## DATASET RECORDS:
━━━━━━

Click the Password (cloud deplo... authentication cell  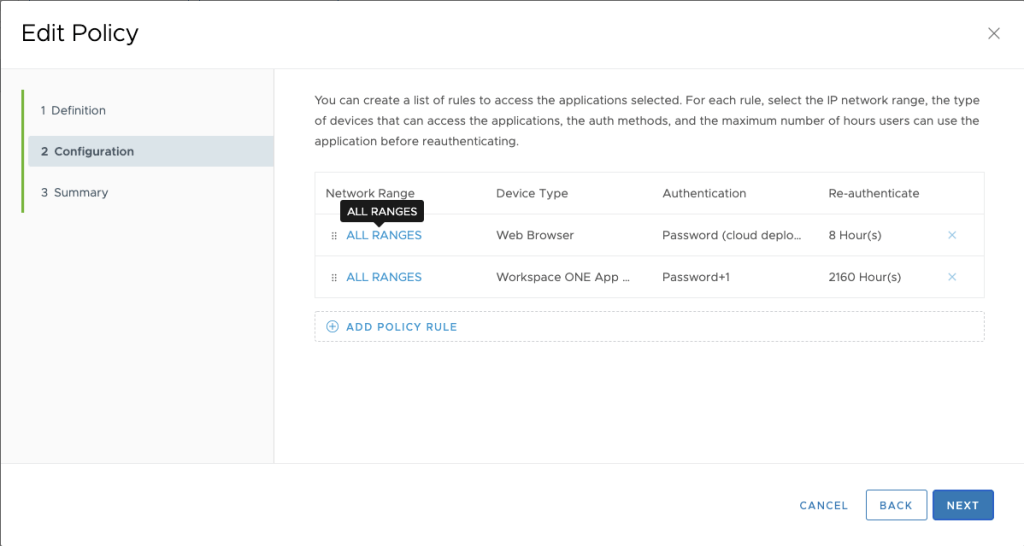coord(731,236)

━━━━━━

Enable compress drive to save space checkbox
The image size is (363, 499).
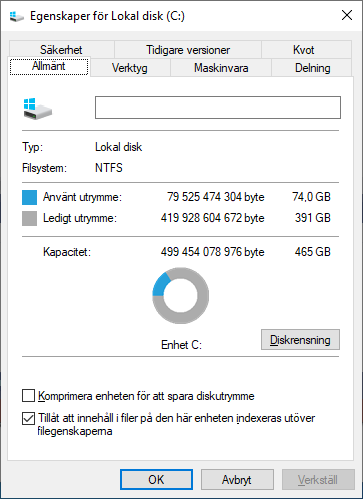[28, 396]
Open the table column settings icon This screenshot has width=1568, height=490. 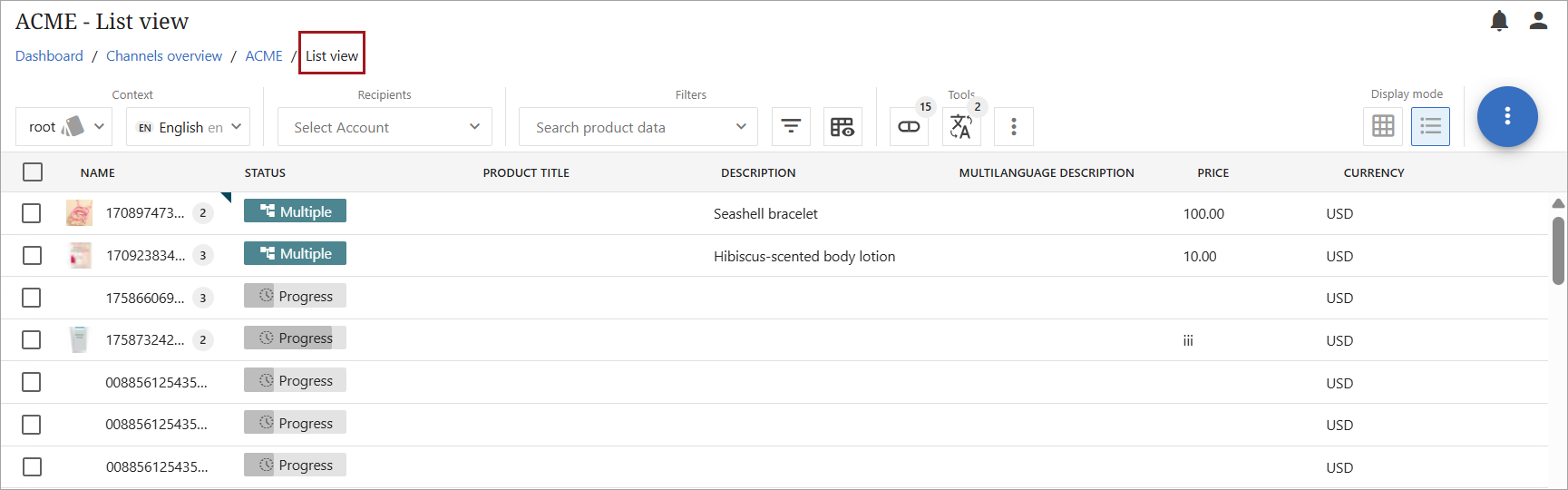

━━━━━━

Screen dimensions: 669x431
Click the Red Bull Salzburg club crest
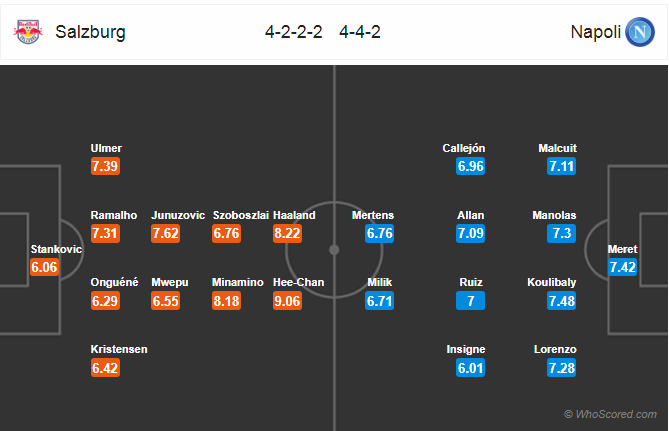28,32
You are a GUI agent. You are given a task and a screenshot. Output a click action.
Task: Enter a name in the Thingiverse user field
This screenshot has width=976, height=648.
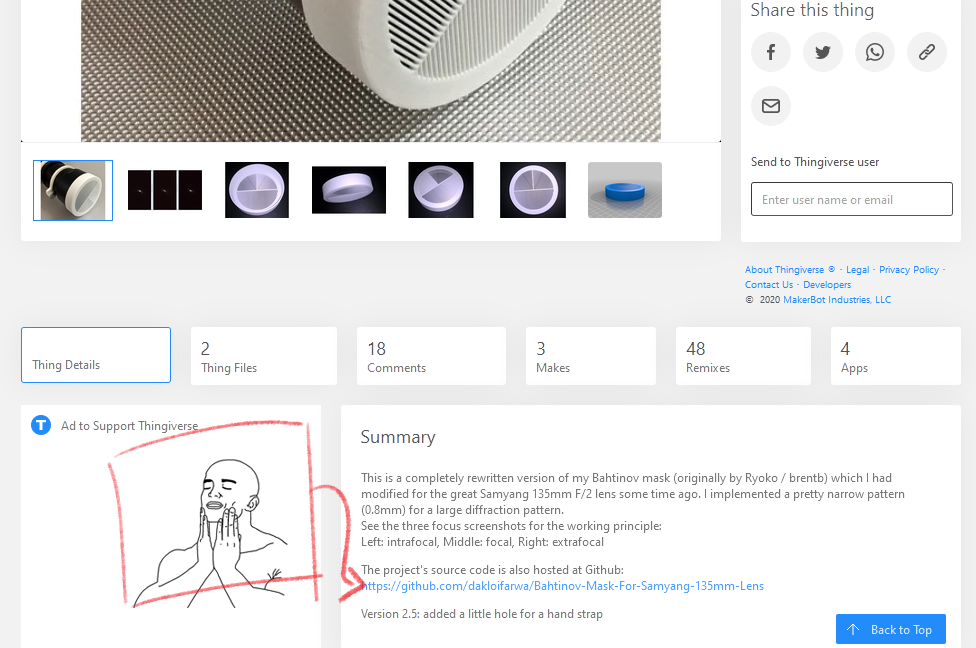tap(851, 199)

━━━━━━

## WHAT IS EXPECTED:
Would you output only the span of the records above that opens with the line containing "Enable compress drive to save space checkbox" and closes with the line containing "Open the table", ends included and pictures dropped?

## SOLUTION BELOW:
Enable compress drive to save space checkbox
The image size is (363, 499).
[28, 396]
Open the table column settings icon This screenshot has width=1568, height=490. 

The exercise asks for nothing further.